Instruction ::
Pull out every line of the items below that contains the string "should", with uppercase and lowercase letters treated as distinct.

Records for this task ::
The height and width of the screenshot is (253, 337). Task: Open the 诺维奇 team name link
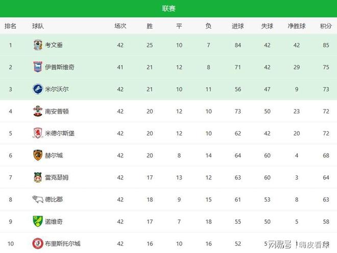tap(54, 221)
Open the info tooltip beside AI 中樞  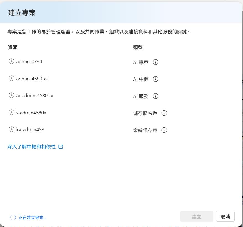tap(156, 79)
* * *
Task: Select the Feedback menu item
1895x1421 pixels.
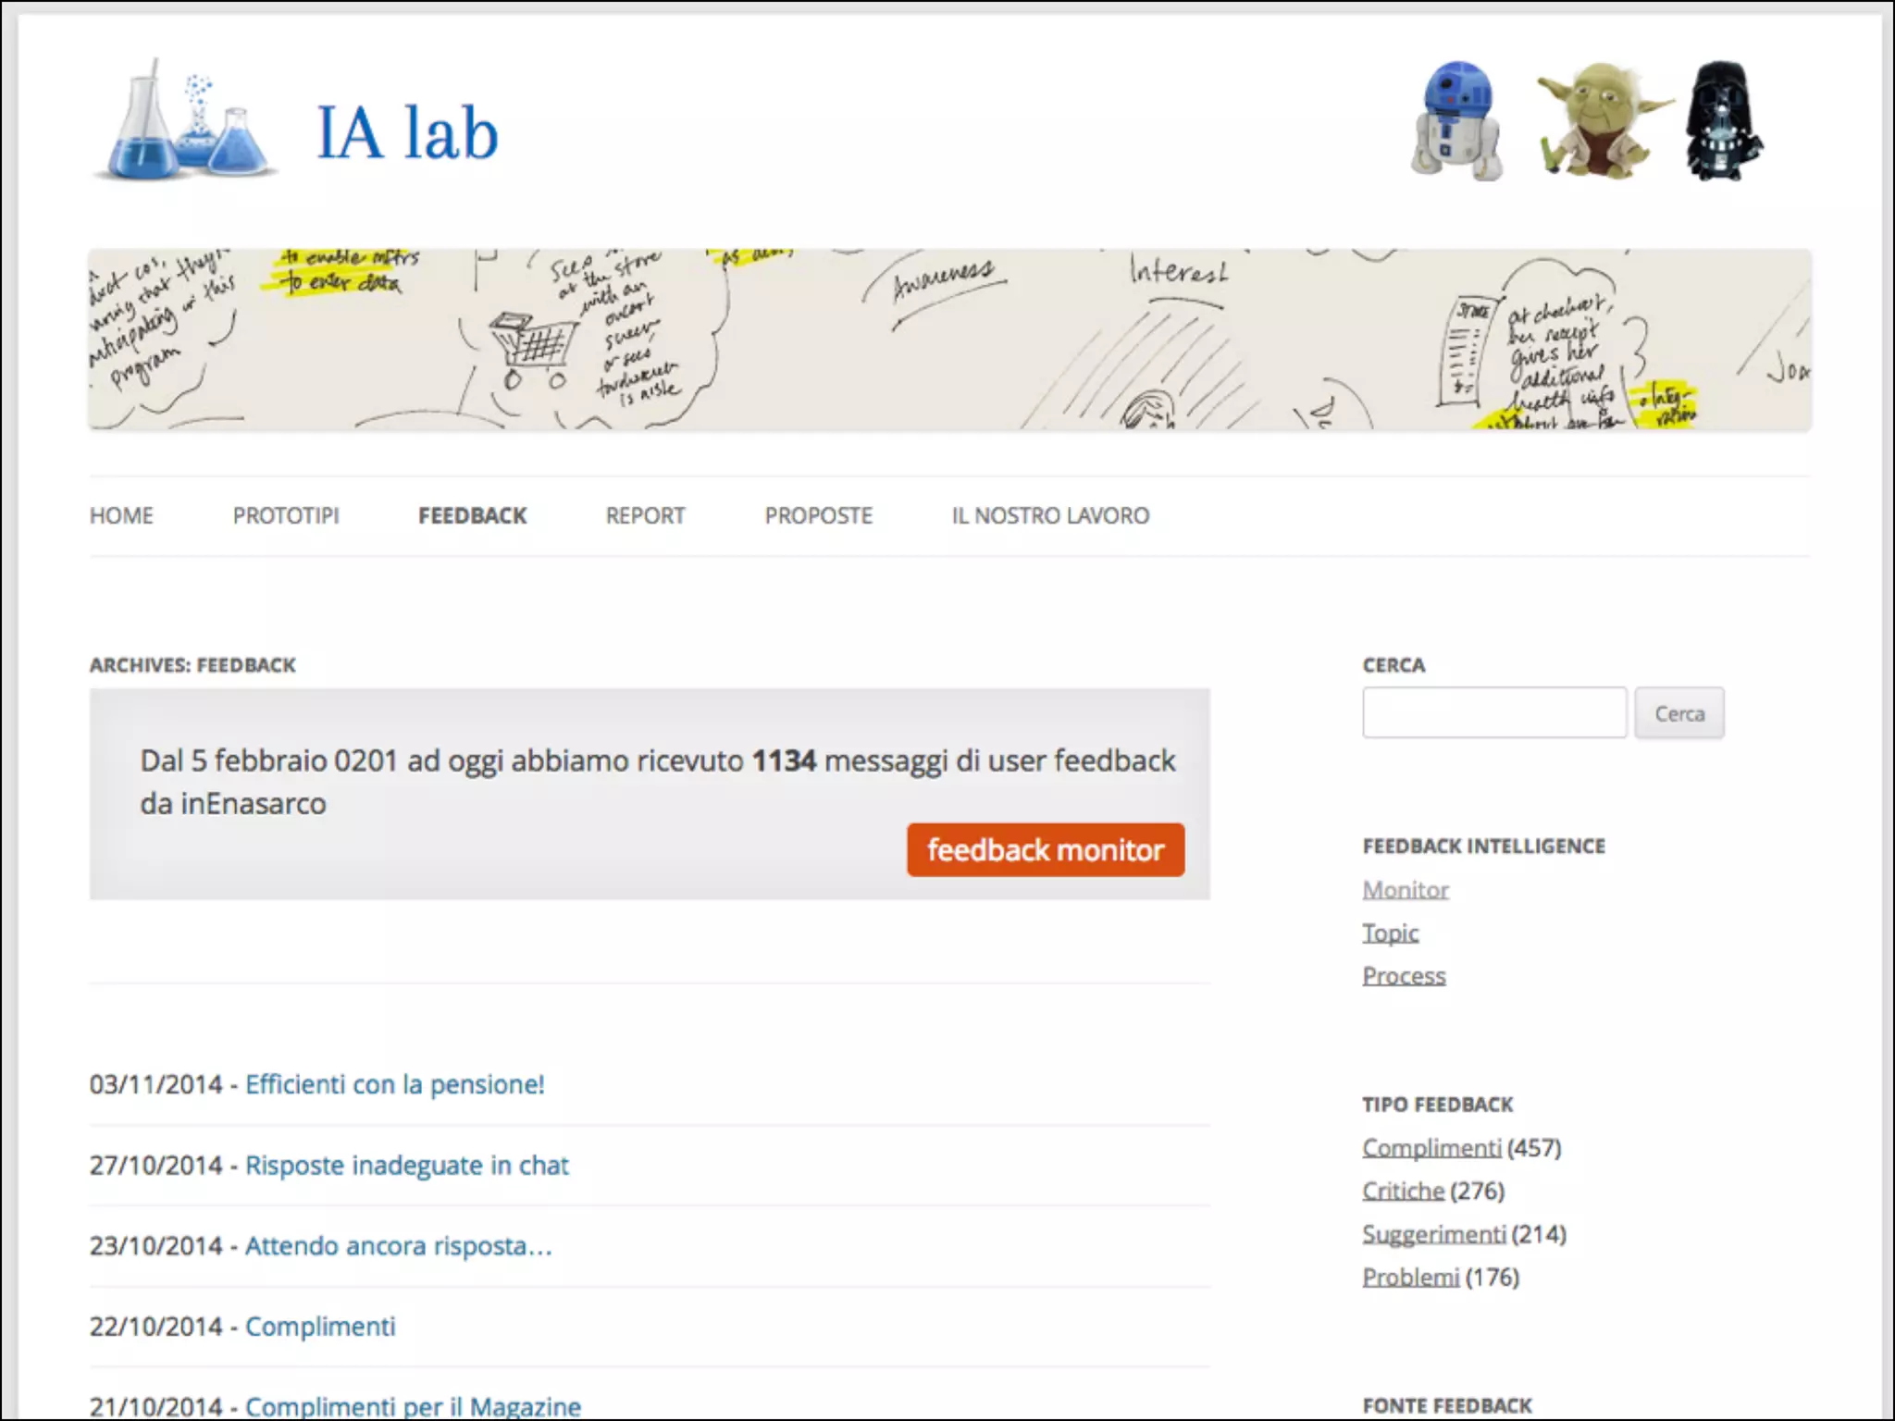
---
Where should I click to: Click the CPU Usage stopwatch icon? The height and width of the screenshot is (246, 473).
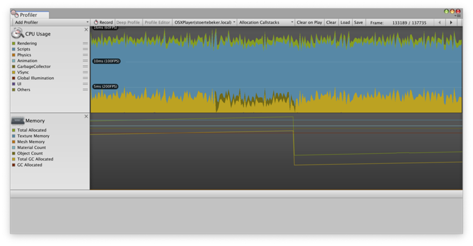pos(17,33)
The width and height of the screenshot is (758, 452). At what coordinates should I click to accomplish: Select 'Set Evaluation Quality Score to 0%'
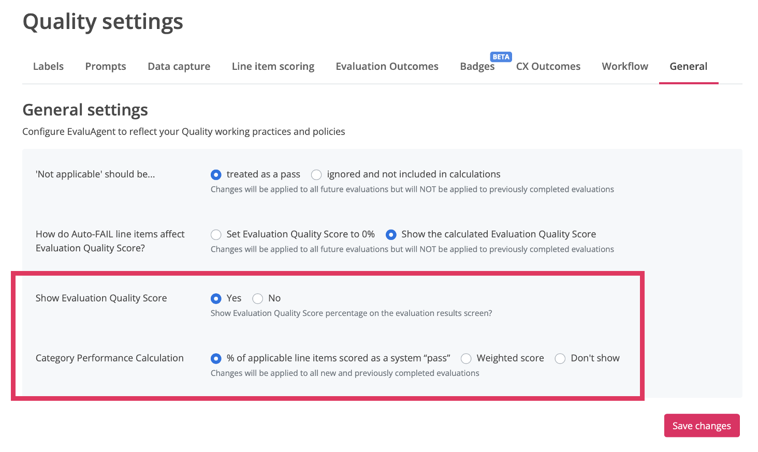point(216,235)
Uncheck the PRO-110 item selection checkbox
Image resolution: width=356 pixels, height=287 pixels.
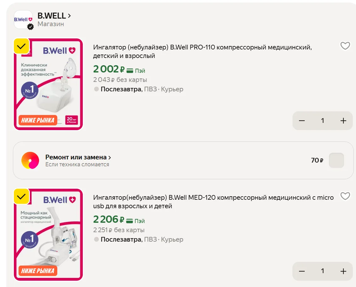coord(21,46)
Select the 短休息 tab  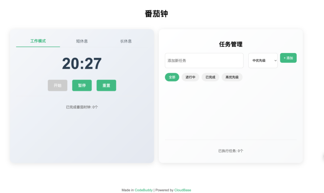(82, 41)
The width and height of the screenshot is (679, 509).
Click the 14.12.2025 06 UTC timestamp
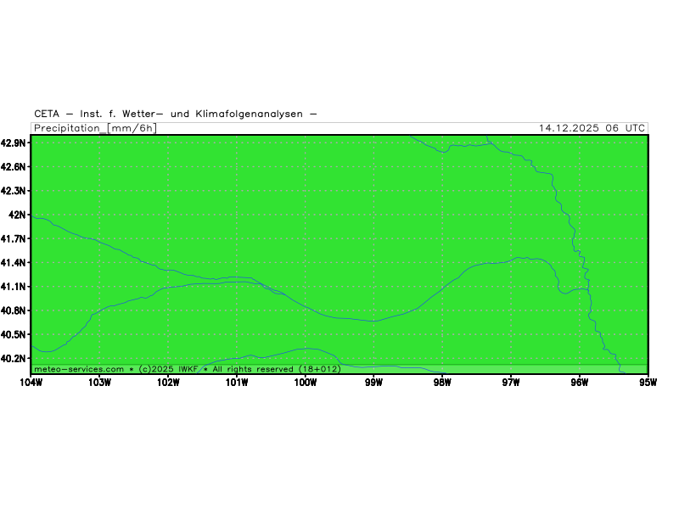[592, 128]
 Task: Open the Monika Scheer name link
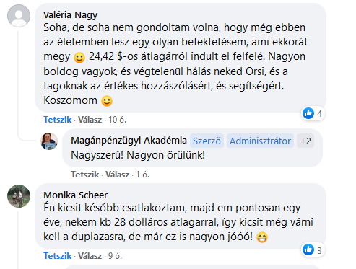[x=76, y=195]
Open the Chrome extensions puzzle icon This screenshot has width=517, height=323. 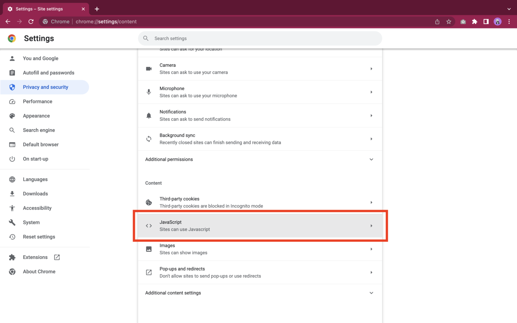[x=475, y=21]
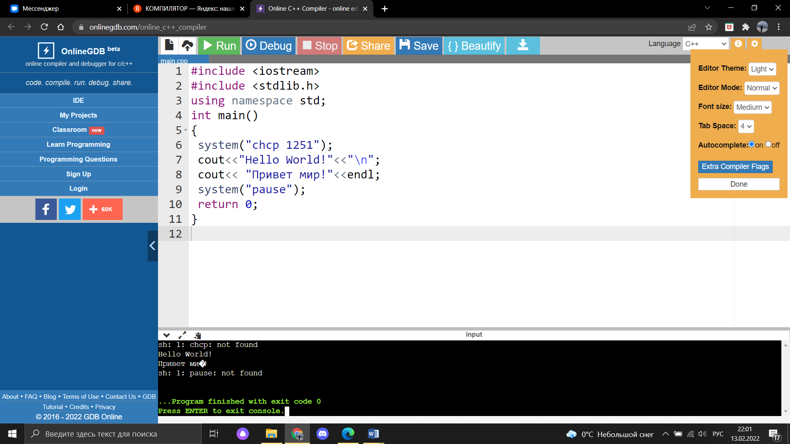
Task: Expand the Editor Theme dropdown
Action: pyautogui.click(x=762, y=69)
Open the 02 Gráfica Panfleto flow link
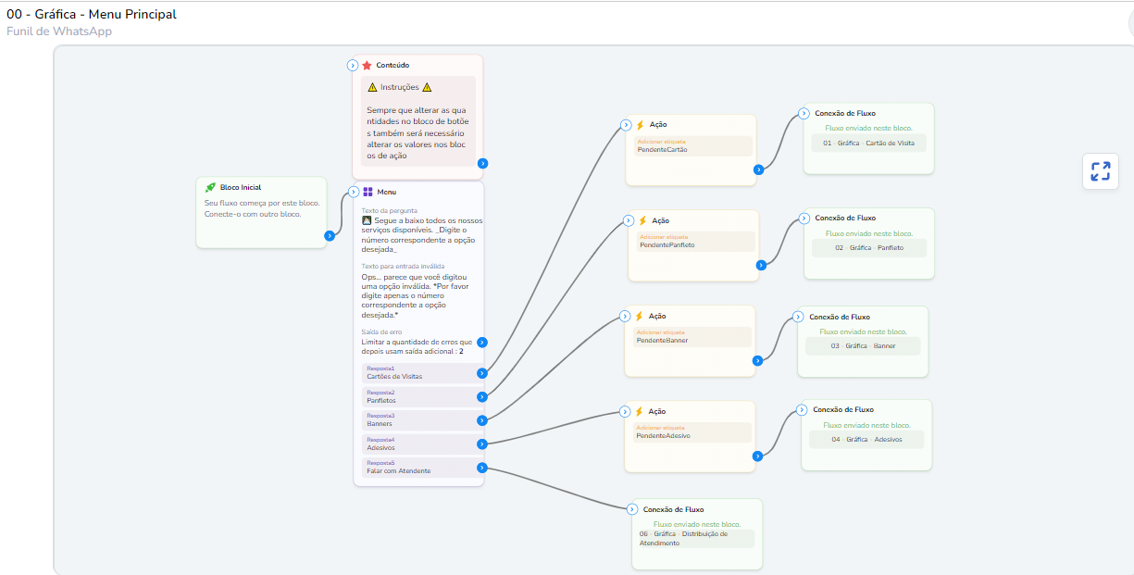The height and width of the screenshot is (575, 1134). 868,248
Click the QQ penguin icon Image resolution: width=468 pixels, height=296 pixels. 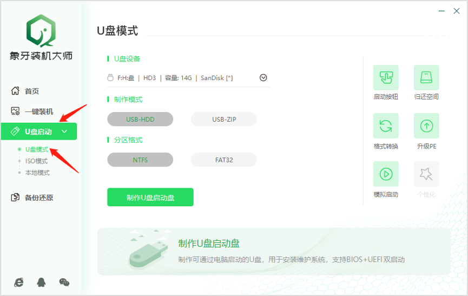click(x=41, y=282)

The completed task ::
Where should I click to: Click the CPU Usage stopwatch icon? The height and width of the screenshot is (246, 473).
The width and height of the screenshot is (758, 452). At what coordinates should I click to accomplish: Select 'Set Evaluation Quality Score to 0%'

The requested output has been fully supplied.